_REQUIRED WORK_
Write out every entry once more, character for character.

[Saved entries]
━━━━━━━━━━

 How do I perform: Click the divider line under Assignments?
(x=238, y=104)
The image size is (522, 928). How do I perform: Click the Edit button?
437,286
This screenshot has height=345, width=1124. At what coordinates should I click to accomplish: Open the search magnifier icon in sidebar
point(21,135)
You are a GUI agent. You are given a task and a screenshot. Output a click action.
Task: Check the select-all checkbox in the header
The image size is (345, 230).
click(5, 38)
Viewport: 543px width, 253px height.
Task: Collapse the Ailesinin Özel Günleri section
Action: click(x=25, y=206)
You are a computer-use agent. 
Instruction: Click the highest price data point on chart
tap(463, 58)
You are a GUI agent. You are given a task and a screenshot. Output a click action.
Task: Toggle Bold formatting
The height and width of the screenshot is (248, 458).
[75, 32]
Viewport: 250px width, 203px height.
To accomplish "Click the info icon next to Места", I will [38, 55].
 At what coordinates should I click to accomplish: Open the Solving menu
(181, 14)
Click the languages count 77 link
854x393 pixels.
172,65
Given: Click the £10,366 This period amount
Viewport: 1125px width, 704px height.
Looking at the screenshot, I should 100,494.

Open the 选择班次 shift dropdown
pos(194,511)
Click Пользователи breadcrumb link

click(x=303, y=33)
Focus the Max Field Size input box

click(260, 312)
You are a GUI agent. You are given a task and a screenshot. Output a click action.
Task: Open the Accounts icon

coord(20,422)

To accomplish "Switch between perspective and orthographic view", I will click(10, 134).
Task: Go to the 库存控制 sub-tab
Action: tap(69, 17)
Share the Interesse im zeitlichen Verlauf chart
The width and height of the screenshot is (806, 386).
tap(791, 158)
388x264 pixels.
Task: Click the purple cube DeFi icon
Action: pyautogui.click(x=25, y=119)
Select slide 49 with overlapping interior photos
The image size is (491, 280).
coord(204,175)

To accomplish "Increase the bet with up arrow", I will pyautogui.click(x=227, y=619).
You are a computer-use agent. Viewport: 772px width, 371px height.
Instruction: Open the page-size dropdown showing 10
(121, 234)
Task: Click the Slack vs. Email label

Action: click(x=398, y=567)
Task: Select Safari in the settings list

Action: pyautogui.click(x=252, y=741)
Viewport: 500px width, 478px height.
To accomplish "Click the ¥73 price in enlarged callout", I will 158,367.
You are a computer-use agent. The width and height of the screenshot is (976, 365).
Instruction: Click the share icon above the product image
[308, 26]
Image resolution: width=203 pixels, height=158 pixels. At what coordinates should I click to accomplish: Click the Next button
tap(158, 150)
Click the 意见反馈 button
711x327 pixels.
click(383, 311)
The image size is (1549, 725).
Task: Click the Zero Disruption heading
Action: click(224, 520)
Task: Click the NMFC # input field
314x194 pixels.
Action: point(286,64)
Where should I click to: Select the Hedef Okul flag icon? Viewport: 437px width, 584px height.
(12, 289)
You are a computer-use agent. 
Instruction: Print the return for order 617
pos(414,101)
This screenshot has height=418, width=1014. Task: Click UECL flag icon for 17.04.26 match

━━━━━━━━━━

_ANSWER SPACE_
 How do I perform: Click the divider line under Assignments?
(x=238, y=104)
The image size is (522, 928). How do I perform: Click the Edit button?
437,286
This screenshot has height=345, width=1124. At what coordinates should I click to accomplish: Open the search magnifier icon in sidebar
point(21,135)
You are a GUI agent. You are given a task and a screenshot. Output a click action.
Task: Check the select-all checkbox in the header
The image size is (345, 230).
click(5, 38)
Viewport: 543px width, 253px height.
Task: Collapse the Ailesinin Özel Günleri section
Action: click(x=25, y=206)
You are a computer-use agent. 
Instruction: Click the highest price data point on chart
tap(463, 58)
You are a GUI agent. You are given a task and a screenshot. Output a click action.
Task: Toggle Bold formatting
The height and width of the screenshot is (248, 458).
[75, 32]
Viewport: 250px width, 203px height.
To accomplish "Click the info icon next to Места", I will [38, 55].
 At what coordinates should I click to accomplish: Open the Solving menu
(181, 14)
Click the languages count 77 link
854x393 pixels.
172,65
Given: Click the £10,366 This period amount
Viewport: 1125px width, 704px height.
Looking at the screenshot, I should 100,494.

Open the 选择班次 shift dropdown
pos(194,511)
Click Пользователи breadcrumb link

click(x=303, y=33)
Focus the Max Field Size input box

click(260, 312)
You are a GUI agent. You are given a task and a screenshot. Output a click action.
Task: Open the Accounts icon

coord(20,422)

To accomplish "Switch between perspective and orthographic view", I will click(10, 134).
Task: Go to the 库存控制 sub-tab
Action: tap(69, 17)
Share the Interesse im zeitlichen Verlauf chart
The width and height of the screenshot is (806, 386).
tap(791, 158)
388x264 pixels.
Task: Click the purple cube DeFi icon
Action: pyautogui.click(x=25, y=119)
Select slide 49 with overlapping interior photos
The image size is (491, 280).
coord(204,175)

To accomplish "Increase the bet with up arrow", I will pyautogui.click(x=227, y=619).
You are a computer-use agent. Viewport: 772px width, 371px height.
Instruction: Open the page-size dropdown showing 10
(121, 234)
Task: Click the Slack vs. Email label

Action: click(x=398, y=567)
Task: Select Safari in the settings list

Action: pyautogui.click(x=252, y=741)
Viewport: 500px width, 478px height.
To accomplish "Click the ¥73 price in enlarged callout", I will 158,367.
You are a computer-use agent. The width and height of the screenshot is (976, 365).
Instruction: Click the share icon above the product image
[308, 26]
Image resolution: width=203 pixels, height=158 pixels. At what coordinates should I click to accomplish: Click the Next button
tap(158, 150)
Click the 意见反馈 button
711x327 pixels.
click(383, 311)
The image size is (1549, 725).
Task: Click the Zero Disruption heading
Action: click(224, 520)
Task: Click the NMFC # input field
314x194 pixels.
Action: point(286,64)
Where should I click to: Select the Hedef Okul flag icon? Viewport: 437px width, 584px height.
(12, 289)
You are a computer-use agent. 
Instruction: Print the return for order 617
pos(414,101)
This screenshot has height=418, width=1014. Task: Click UECL flag icon for 17.04.26 match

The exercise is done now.